A map of enhancer regions in primary human neural progenitor cells using capture STARR-seq

Genome-wide association studies (GWAS) and expression analyses implicate noncoding regulatory regions as harboring risk factors for psychiatric disease, but functional characterization of these regions remains limited. We performed capture STARR-sequencing of over 78,000 candidate regions to identify active enhancers in primary human neural progenitor cells (phNPCs). We selected candidate regions by integrating data from NPCs, prefrontal cortex, developmental timepoints, and GWAS. Over 8,000 regions demonstrated enhancer activity in the phNPCs, and we linked these regions to over 2,200 predicted target genes. These genes are involved in neuronal and psychiatric disease-associated pathways, including nervous system development, gliogenesis, and developmental delay. We functionally validated a subset of these enhancers using mutation STARR-sequencing and CRISPR deletions, demonstrating the effects of genetic variation on enhancer activity and enhancer deletion on gene expression. Overall, we identified thousands of highly active enhancers and functionally validated a subset of these enhancers, improving our understanding of regulatory networks underlying brain function and disease. Overall design: We used primary human neural progenitor cells (phNPCs) isolated from the fetal brain at 15-18 weeks post-conception.
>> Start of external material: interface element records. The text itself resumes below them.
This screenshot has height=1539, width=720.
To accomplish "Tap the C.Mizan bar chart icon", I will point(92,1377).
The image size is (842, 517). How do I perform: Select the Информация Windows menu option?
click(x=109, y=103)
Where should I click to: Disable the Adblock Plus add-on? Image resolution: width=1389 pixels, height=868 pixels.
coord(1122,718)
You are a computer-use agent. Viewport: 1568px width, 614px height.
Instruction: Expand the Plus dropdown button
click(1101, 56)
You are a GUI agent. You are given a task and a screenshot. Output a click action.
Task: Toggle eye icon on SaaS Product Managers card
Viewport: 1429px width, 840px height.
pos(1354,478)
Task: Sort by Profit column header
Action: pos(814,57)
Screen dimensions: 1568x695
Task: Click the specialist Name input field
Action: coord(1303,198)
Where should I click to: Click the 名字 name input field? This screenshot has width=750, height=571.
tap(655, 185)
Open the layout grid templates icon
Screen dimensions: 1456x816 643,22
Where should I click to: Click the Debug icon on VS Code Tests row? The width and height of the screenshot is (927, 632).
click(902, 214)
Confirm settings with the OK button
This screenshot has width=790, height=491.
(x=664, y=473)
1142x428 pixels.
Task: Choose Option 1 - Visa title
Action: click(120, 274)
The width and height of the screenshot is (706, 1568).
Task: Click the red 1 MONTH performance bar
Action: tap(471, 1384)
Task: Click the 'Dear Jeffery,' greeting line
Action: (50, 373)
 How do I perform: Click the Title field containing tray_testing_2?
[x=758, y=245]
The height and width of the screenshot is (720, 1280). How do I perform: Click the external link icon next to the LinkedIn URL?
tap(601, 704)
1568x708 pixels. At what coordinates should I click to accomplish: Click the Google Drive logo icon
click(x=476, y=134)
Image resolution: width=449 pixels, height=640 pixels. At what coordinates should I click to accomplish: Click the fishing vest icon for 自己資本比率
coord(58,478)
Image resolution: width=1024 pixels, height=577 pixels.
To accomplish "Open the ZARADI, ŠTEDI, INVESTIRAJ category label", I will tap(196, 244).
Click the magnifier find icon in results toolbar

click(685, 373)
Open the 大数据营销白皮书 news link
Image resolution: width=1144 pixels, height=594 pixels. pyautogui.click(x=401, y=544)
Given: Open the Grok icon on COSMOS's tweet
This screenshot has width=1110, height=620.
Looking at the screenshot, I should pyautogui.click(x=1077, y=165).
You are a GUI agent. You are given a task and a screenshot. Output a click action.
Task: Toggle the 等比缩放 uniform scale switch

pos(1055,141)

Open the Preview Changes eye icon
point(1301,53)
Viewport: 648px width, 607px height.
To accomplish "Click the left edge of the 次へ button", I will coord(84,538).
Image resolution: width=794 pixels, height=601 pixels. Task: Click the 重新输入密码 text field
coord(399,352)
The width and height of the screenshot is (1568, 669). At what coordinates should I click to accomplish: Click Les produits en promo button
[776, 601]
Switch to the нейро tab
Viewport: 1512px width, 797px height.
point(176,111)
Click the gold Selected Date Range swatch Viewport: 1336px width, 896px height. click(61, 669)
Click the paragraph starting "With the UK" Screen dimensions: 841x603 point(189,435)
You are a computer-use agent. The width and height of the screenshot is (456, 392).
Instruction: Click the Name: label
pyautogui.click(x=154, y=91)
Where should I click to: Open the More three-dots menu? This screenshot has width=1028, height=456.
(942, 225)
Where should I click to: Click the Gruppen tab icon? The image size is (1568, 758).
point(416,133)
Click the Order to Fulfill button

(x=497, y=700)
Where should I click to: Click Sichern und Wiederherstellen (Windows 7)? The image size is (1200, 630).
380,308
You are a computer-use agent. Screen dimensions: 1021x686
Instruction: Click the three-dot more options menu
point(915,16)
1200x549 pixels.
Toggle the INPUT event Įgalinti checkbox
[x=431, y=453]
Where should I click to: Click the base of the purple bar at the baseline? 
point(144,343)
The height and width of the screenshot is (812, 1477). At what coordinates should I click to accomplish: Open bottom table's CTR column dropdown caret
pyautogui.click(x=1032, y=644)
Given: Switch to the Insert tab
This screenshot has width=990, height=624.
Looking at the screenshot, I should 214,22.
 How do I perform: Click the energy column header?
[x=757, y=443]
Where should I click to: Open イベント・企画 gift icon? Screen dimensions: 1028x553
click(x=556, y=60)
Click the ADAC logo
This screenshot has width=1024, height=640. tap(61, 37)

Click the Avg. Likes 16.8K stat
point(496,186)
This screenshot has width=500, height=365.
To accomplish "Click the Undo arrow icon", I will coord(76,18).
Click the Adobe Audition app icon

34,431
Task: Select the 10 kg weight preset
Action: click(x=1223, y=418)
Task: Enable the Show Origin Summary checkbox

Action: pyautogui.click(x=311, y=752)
Experiments were done on a phNPC line isolated from a female fetus of Mexican decent. We investigated over 78,000 regions for enhancer activity using capture STARR-sequencing. We performed two replicates of STARR-sequencing for each of two separate candidate panels. We further validated a subset of the active enhancer regions using mutation STARR-sequencing and CRISPR deletions. For the validation experiments, we compared phNPC cells with specific mutations to those without (mutation STARR-seq) and with deleted enhancer regions (CRISPR deletions) to those without the deletion.